KERI conducted the survey last year on 30 experts in Korean industrial, academic and research communities.

The institute said Korean AI researchers’ competitiveness was 5.2 against 10 of the United States, which leads the global AI ​​industry. The levels of Japan and China were 6.0 and 8.1, respectively. This means that Korea's AI competitiveness ranked lower than that of Japan and China.

“At the same time, although AI-related human resources are fostered in Korea, they prefer to work in the United States, Europe or China since there are more opportunities in these countries,” KERI said.


Regarding the shortage rate of AI researchers in Korea, 20.7 percent of those surveyed cited 50 percent to 59 percent. They said that Korea suffered a 60.6 percent shortage of AI workforce on average, which means that only four AI researchers are supplied for every 10 required.


The most common method for fostering and securing AI specialists in Korea was to hire Korean and overseas master’s and doctorial degree holders, said 89.3 percent of the respondents who were allowed to choose one or more items.
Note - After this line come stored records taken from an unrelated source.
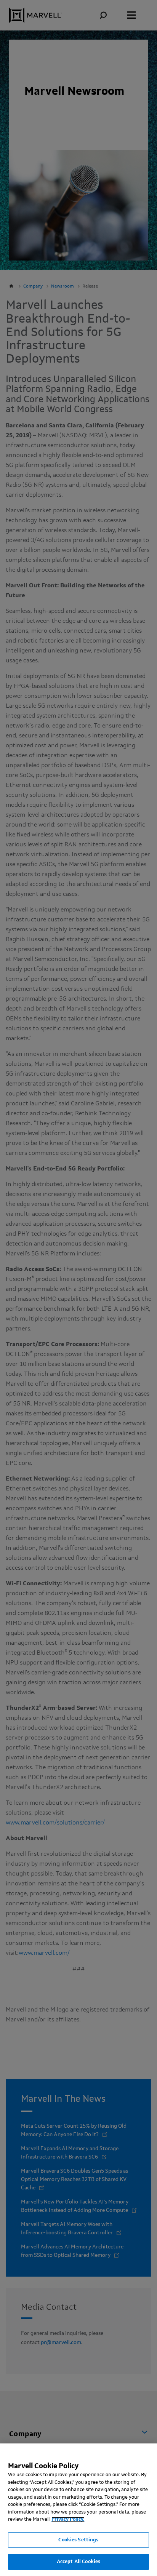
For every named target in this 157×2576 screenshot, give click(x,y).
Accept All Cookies (78, 2561)
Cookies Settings (78, 2540)
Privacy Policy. (68, 2519)
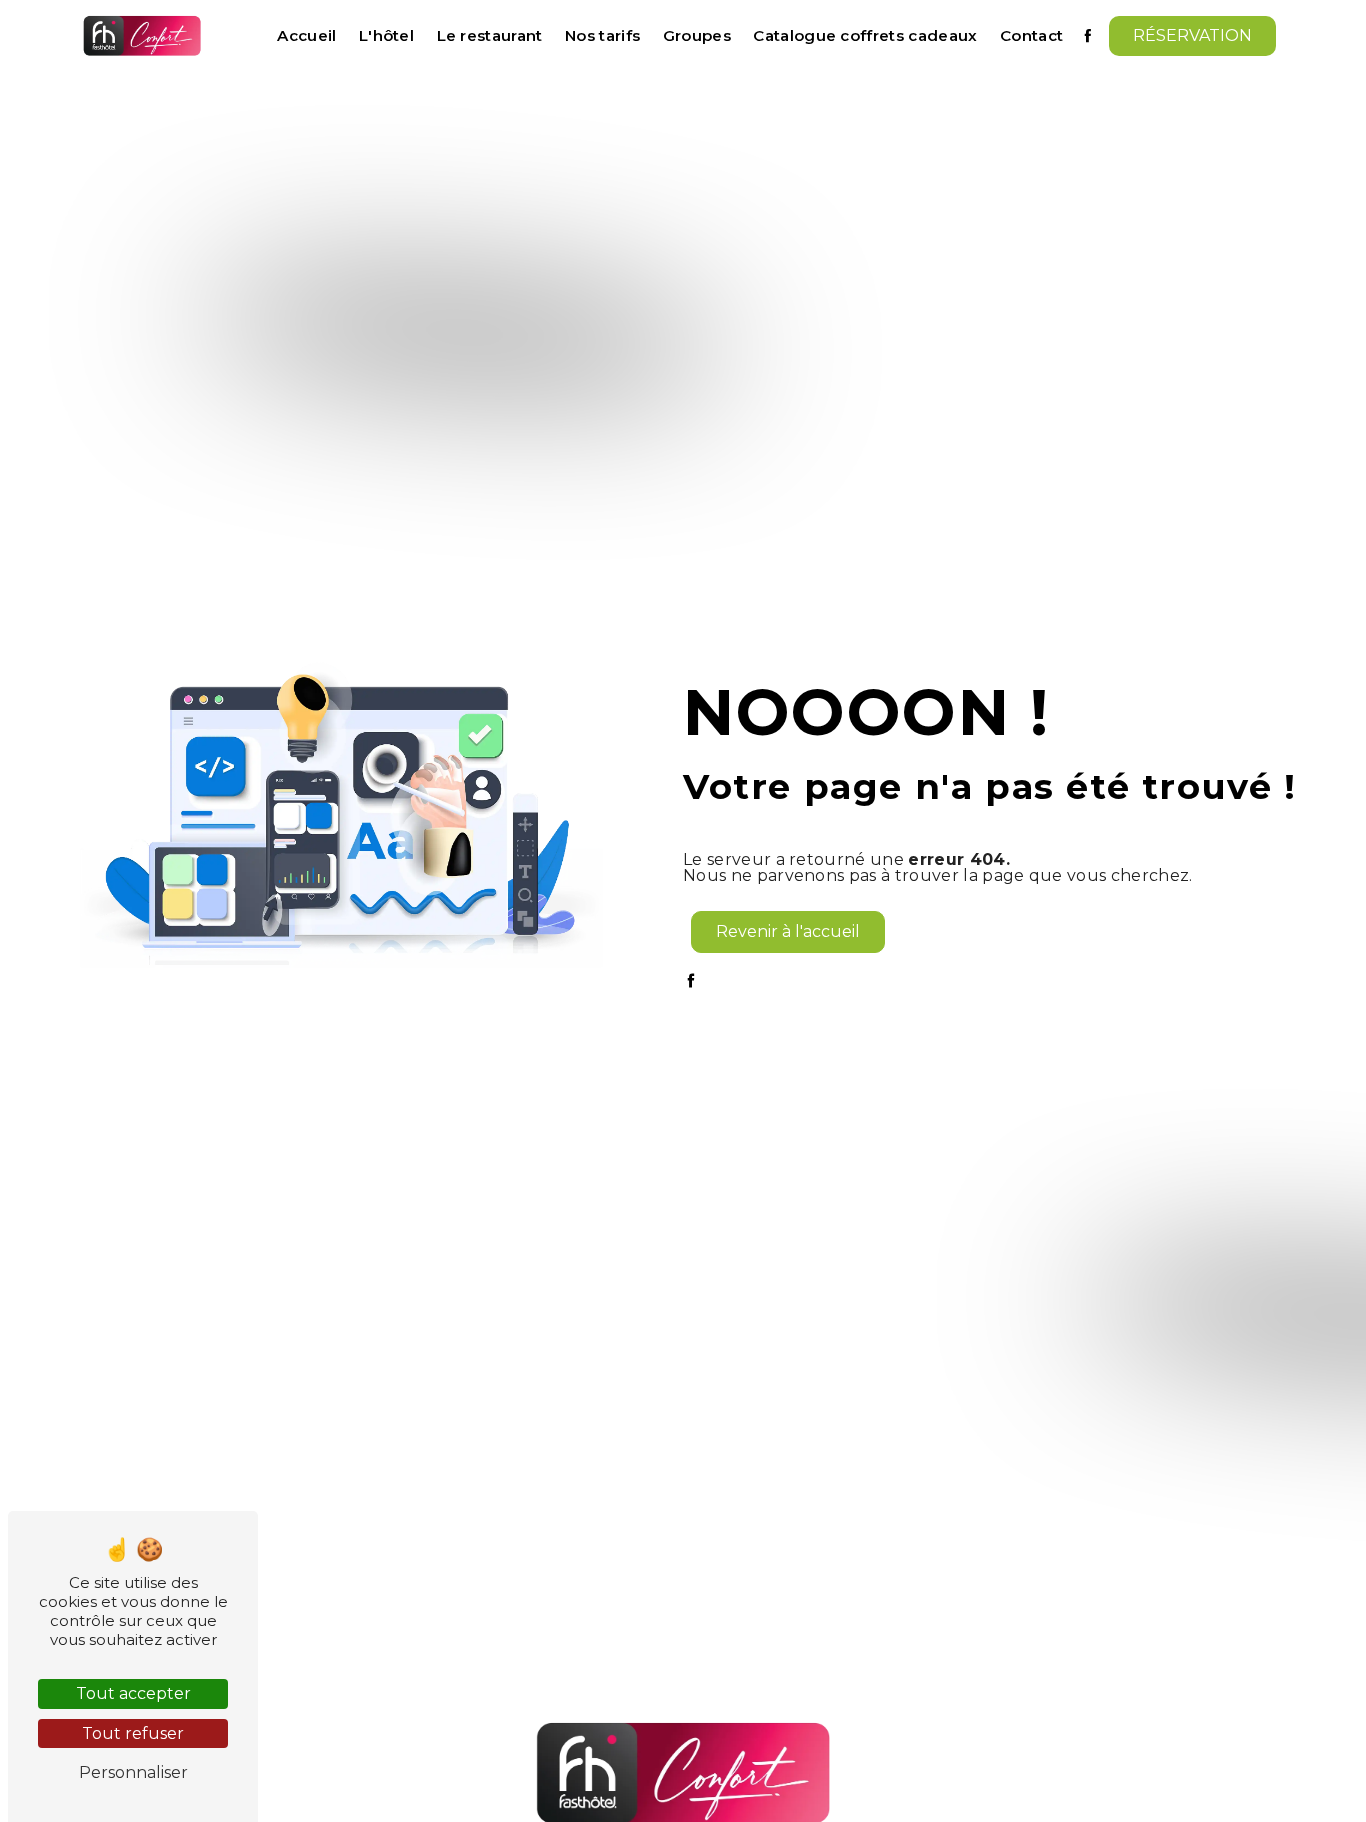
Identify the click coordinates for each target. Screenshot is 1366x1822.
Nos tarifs (602, 35)
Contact (1031, 35)
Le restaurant (490, 35)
Following it was AI education (75.0 percent) for those already employed by companies and AI specialist program development with universities and colleges (46.4 percent). Korean companies need to acquire Korean or foreign AI companies or establish and acquire research institutes abroad to foster and secure AI engineers, 17.9 percent of them said. The Korea Economic Research Institute said that in actuality, global companies such as Amazon and Google and major Korean companies such as Samsung Electronics and Naver were recruiting AI specialist by taking over companies with researchers who could immediately collaborate with them or establishing overseas research institutes.

According to the results of the survey, the most common difficult thing to secure AI human resources was a lack of practical technical manpower (36.7 percent). The second most common reason was that it was difficult to pay salaries at the level of those in advanced countries (25.5 percent).

The most needed things for Korean AI talent development, the respondents said, were expanding educational infrastructure (37.8 percent); the easing of regulations that scotch technological innovation and the creation of new industries (21.1 percent); systematic support for AI-related startups, and AI human resources development by companies (13.3 percent); and creating a working environment and a corporate culture for attracting AI talent (12.2 percent).